For questions about relations that are reflexive, symmetric, and transitive. These are relations that model a sense of "equality" between elements of a set. Consider also using the (relation) tag.

An equivalence relation is a particular kind of relation that models a notion of "equality" between elements of a set.
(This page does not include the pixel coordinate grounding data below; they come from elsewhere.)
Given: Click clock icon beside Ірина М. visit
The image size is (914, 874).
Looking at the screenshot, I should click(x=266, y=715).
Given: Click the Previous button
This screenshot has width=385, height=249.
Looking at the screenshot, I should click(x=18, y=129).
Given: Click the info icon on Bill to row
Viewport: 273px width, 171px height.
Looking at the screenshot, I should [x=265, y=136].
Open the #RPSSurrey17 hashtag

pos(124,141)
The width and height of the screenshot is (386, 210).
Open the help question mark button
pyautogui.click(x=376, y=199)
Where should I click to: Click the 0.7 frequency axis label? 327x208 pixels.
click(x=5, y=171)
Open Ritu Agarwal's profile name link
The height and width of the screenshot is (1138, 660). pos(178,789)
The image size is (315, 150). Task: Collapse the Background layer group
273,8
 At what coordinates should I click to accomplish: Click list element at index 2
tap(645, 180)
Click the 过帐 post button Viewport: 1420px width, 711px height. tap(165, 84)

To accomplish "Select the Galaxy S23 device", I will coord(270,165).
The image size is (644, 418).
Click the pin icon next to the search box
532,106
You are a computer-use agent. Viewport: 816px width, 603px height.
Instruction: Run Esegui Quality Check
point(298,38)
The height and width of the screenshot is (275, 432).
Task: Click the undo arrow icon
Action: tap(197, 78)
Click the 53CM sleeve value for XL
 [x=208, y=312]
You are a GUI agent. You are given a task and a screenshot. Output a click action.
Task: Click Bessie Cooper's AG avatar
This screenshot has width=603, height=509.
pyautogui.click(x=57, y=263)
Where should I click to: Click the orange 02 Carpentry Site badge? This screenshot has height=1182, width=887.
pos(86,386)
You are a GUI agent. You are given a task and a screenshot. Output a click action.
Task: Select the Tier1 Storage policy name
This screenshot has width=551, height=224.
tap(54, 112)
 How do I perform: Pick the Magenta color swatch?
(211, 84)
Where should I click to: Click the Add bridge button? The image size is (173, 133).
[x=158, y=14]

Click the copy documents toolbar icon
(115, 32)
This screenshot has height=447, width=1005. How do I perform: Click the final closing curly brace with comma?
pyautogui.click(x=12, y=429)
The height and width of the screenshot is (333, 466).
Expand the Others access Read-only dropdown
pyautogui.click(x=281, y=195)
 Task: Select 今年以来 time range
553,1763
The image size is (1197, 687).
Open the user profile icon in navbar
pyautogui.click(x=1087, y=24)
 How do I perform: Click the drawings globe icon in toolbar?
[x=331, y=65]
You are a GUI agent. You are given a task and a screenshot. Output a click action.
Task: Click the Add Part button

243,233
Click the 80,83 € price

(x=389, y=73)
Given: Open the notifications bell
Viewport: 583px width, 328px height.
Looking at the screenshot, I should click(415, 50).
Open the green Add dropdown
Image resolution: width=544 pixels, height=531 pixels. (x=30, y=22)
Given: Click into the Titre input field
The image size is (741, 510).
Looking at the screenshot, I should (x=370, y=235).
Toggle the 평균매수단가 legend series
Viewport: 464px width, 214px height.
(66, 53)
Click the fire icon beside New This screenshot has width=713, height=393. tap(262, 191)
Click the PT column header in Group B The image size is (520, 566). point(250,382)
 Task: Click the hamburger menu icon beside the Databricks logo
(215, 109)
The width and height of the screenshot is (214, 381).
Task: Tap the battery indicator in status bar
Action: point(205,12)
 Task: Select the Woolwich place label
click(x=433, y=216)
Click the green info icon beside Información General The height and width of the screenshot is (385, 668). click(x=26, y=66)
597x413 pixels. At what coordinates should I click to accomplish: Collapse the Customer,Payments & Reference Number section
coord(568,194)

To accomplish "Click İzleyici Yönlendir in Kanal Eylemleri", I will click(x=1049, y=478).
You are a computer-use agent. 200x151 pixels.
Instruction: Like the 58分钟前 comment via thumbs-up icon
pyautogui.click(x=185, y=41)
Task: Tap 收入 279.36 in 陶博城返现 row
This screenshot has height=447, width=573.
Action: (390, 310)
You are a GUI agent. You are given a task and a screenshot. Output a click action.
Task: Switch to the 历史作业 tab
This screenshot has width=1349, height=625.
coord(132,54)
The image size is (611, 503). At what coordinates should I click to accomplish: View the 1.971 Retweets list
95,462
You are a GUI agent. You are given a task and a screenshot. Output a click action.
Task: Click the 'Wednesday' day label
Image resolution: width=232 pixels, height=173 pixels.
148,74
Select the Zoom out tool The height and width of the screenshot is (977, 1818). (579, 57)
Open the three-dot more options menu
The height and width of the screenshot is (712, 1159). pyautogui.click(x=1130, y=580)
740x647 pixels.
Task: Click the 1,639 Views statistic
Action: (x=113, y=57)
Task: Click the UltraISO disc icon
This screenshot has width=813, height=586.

A relation $R$ on a set $X$ will be an equivalence relation if it satisfies the following properties:

  • Reflexive – For each $a \in X$, we have $a \mathrel{R} a$.
  • Symmetric – For any $a,b \in X$, $a \mathrel{R} b$ if and only if $b \mathrel{R} a$
  • Transitive – For any $a,b,c \in X$, if $a \mathrel{R} b$ and $b \mathrel{R} c$, then $a \mathrel{R} c$.

Commonly the symbols $\equiv$ or $\cong$ or $\simeq$ or $=$ are used for equivalence relations instead of the letter $R$. Here are some examples of equivalence relations:

  • On the set $\mathbf{Z}$ of integers define the relation $\equiv_{37}$ on $\mathbf{Z}\times \mathbf{Z}$ by saying $a\equiv_{37} b$ if both $a$ and $b$ give the same remainder when divided by $37$. If $a \equiv_{37} b$ we say that $a$ and $b$ are congruent modulo $37$.

  • Let $T$ be the set of all triangles in the plane. An example of an equivalence relation on $T$ is the relation of two triangles being congruent.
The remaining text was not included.